# Unable to import RAW photos from iPhone



## Michael Meyer (Feb 25, 2017)

I am having problems importing RAW photos from my iPhone, which are in my iCloud photo library, into Lightroom mobile, I get an error message: "One photo failed to imported".

I have done some experimentation and have found that If I freshly import RAWs from my camera connection kit to my Camera Roll, I am able to import those to Lightroom Mobile.

If I wait a while, my iPhone photos sync to the iCloud photo library and the photo becomes optimized, Lightroom mobile is then unable to perform the import.

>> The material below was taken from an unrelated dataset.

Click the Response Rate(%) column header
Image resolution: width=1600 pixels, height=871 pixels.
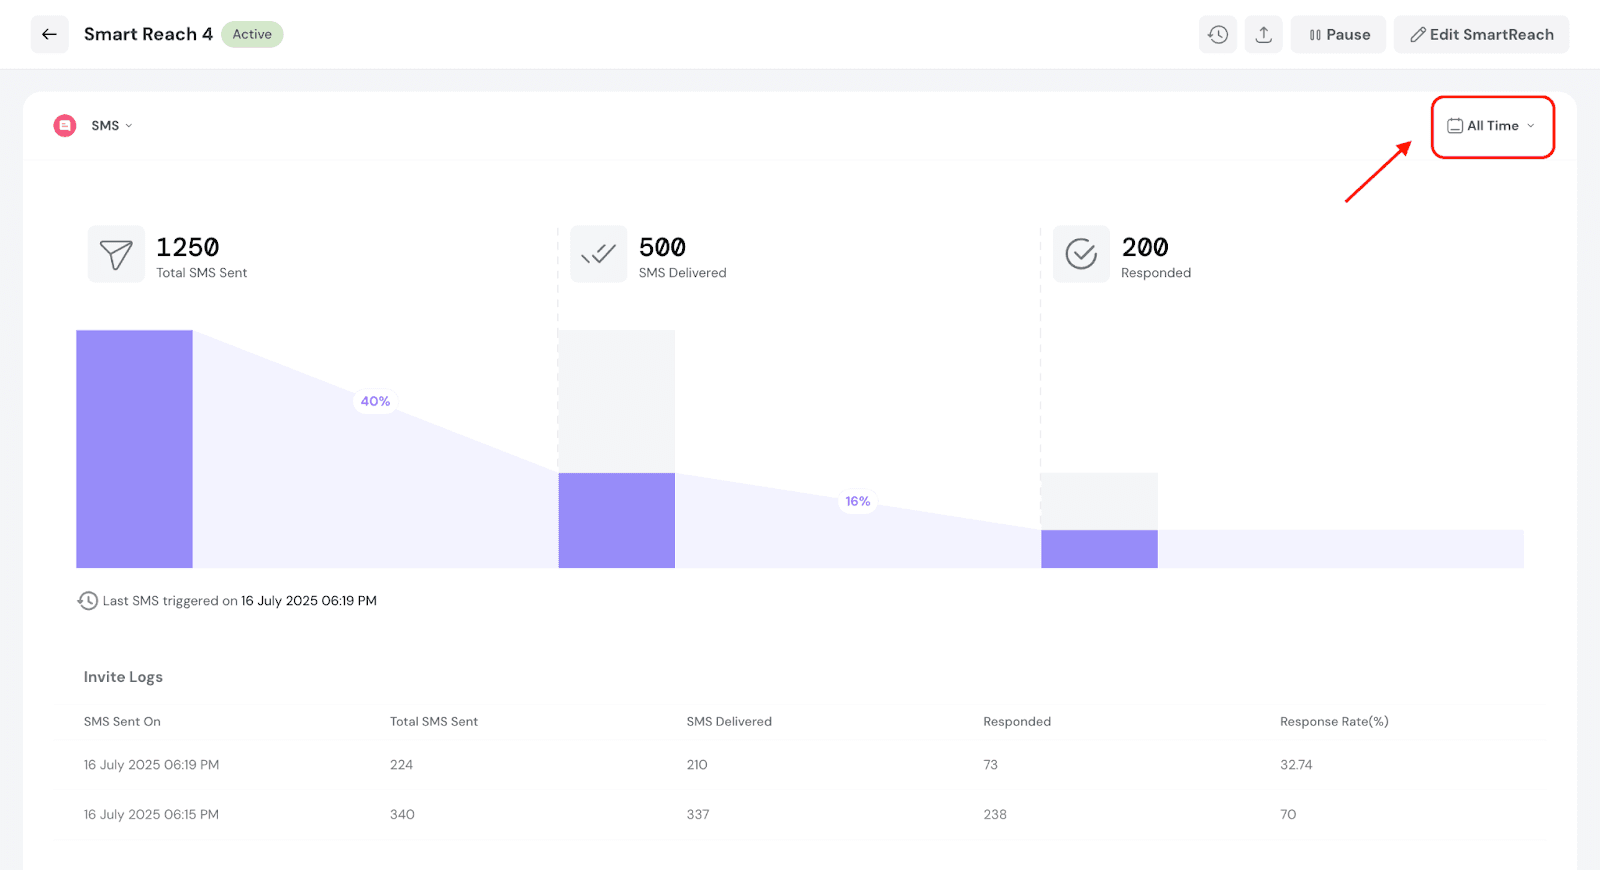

Has anyone else experienced similar or have any workarounds?



I have tried to contact Adobe Customer support and got stuck in a chat loop and then they just dropped my chat without a resolution.


----------



## Johan Elzenga (Feb 25, 2017)

The workaround is probably to not use iCloud photo library and Lightroom Mobile at the same time. As Lightroom Mobile syncs the photos anyway, there is also no compelling need to do this. Just turn off Photos in the iCloud settings.


----------



## dave_bass5 (Feb 27, 2017)

If your iPhone is set to optimize storage then i believe the images left on your phone are not full res images, only screen previews.
If you click on them in the Photo app first, this should download the full res file and LR should then be able to work with it. 

I doubt Adobe can do anything about this.


----------



## Michael Meyer (Feb 27, 2017)

There is a PhotoSync app that says it supports iCloud Photo Library, it is able to trigger a download of the originals from iCloud.

PhotoSync 3.0 Feature List - www.photosync-app.com
Photos & videos stored in iCloud only are automatically downloaded before transfer.​
I will try to file a bug/enhancement request at Adobe.


Thanks,


----------